El 28 de Mayo recibimos a más de 15 colegios de Montevideo y Maldonado y una vez más, el Sofía Vilaró fue una verdadera fiesta. La participación de sus hermanos en el torneo le dio un calor de familia que lo hizo especial.

Pero lo que realmente nos llena de alegría cada año, es poder contar a muchas chicas por qué vemos en Sofía un ejemplo a imitar. 

 

EN NOMBRE DE SOFÍA

Poner un nombre es conceder una identidad concreta, única y diferente, por eso, bautizar este torneo con el nombre de Sofía Vilaró no puede significar otra cosa que marcarlo con su impronta, la impronta de aquella alumna de salud frágil y temple firme que compartió con nosotros, en el Colegio, sus breves e intensos años de vida.

Tenía una mirada penetrante y vivaz, una sonrisa perenne, una inteligencia aguda y un deseo de aprender inagotable. Amaba la lectura y le hubiera gustado ser profesora.

Durante cuatro años, con el asombro sagrado de quien contempla lo inexplicable, pude ver cómo una enfermedad inverosímil, de sorda evolución y plazos escalofriantes, deterioraba su cuerpo y, al mismo tiempo, y tal vez en mayor proporción, pude ver cómo florecía su espíritu y cómo irradiaba algo especial a quienes teníamos el privilegio de compartir sus días.

¿Qué era, en definitiva, eso tan especial que manaba de Sofía?

En primer lugar, creo que Sofía transmitía el enorme gozo de vivir cada día como un regalo. Entrar a clase y verla allí, lista para aprender, a pesar de su futuro incierto; verla disfrutar de cada una de las instancias de la más pura cotidianeidad era chocar contra la evidencia de que la vida está tejida de momentos y que cada uno de ellos, hasta el más insignificante, merece ser vivido con intensidad. Que no hay que matar el tiempo, que hay que sacarle el jugo. Mirando a Sofia, se recuperaba toda la dimensión de que abrir los ojos cada día es un milagro.
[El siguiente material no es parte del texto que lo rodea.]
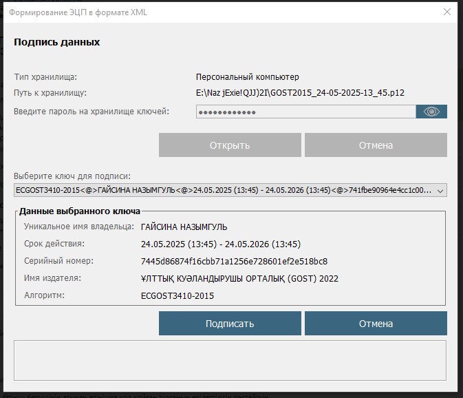Click the validity period dates value
Screen dimensions: 463x398
coord(220,244)
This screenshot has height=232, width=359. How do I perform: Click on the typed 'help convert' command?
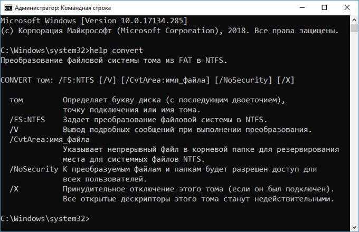(116, 50)
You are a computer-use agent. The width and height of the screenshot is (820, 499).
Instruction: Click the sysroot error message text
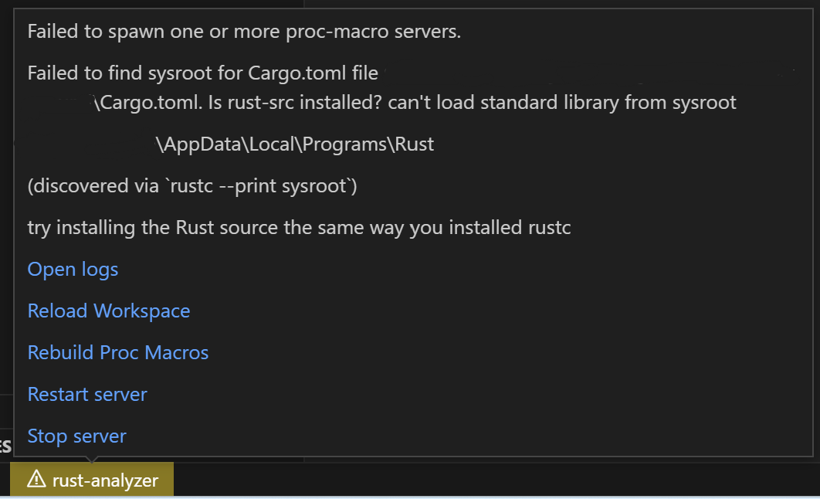[202, 73]

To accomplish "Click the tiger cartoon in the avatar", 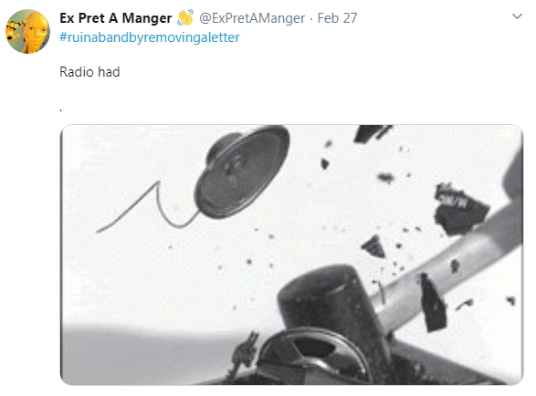I will 14,31.
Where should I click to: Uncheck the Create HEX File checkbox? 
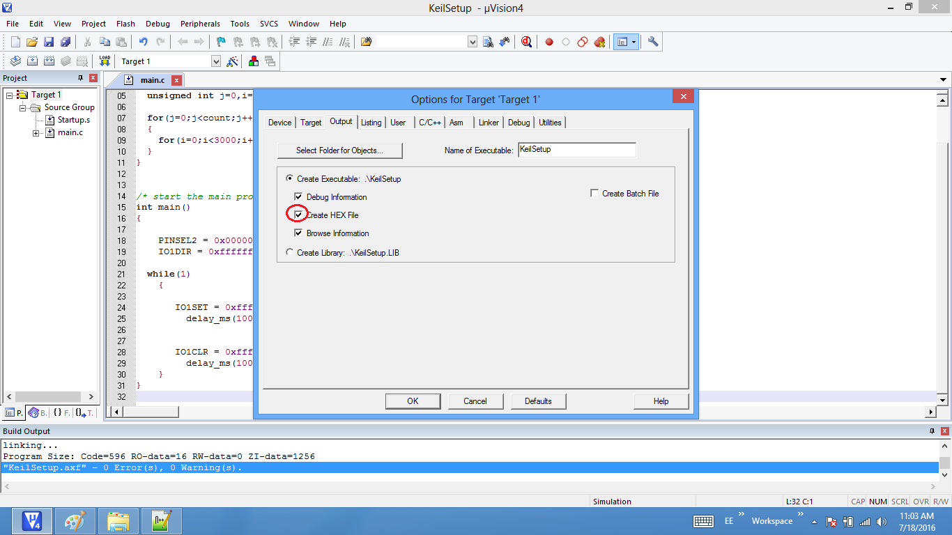point(298,215)
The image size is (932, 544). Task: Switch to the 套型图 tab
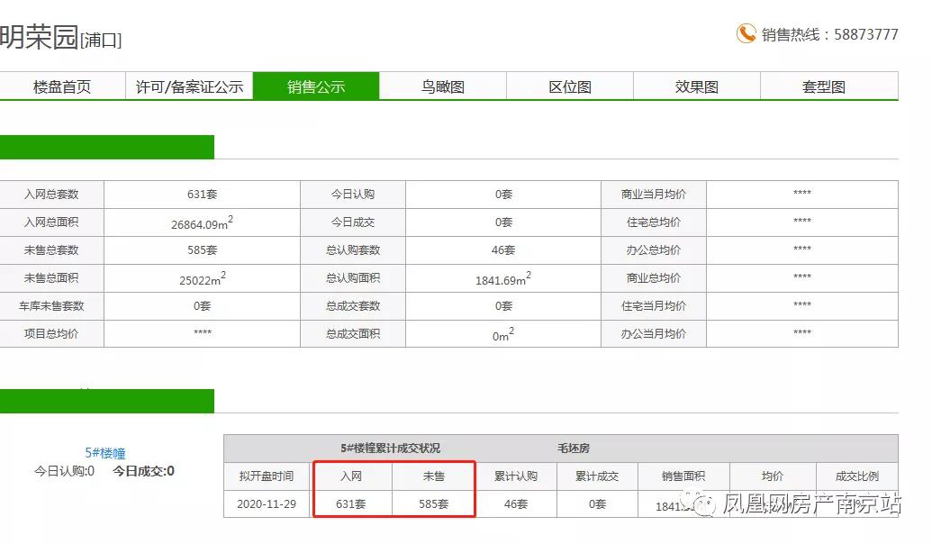pyautogui.click(x=824, y=85)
En segundo lugar, diría que Sofía era la prueba de que la felicidad está más en pensar en los demás que en uno mismo. Si ella se hubiera quedado estacionada contemplando su propia situación, seguramente hubiera optado por excluirse de las actividades de su grupo, así se hubiera ahorrado constatar, día tras día, la existencia de sus limitaciones. Sin embargo, nunca lo hizo. Aunque no pudiera compartir todos los espacios con sus compañeras, quiso compartir todas las vivencias. No había tema ni proyecto ni travesura ni conflicto que le fuera ajeno. Descubrir su silla de ruedas azul en un círculo cuchicheante de uniformes alborotados era una prueba fehaciente de que es mejor gozar porque otros gozan; que lamentarse por lo que no se puede gozar.

Finalmente, Sofía despertaba en cada uno de nosotros el deseo de ser mejores. La admirable manera en que asumía y recorría el proceso de su enfermedad era inquietante. Uno no podía quedar indiferente ante un testimonio de esa magnitud y entonces, naturalmente, sin violencia, surgía en el alma la disposición a ser más generoso o más justo o menos quejumbroso o más servicial o menos perezoso...en definitiva, el alegre deseo de ser mejor.

Entonces, para quienes la conocimos y siempre la tendremos presente, Sofía Vilaró es sinónimo de "aprender a valorar", de alegría de compartir y del más auténtico deseo de superarse. Poner su nombre a este torneo deportivo no es solamente un homenaje, es también un modo de convertirlo en una invitación para todas sus participantes, una invitación ineludible e impostergable a ser mejores personas.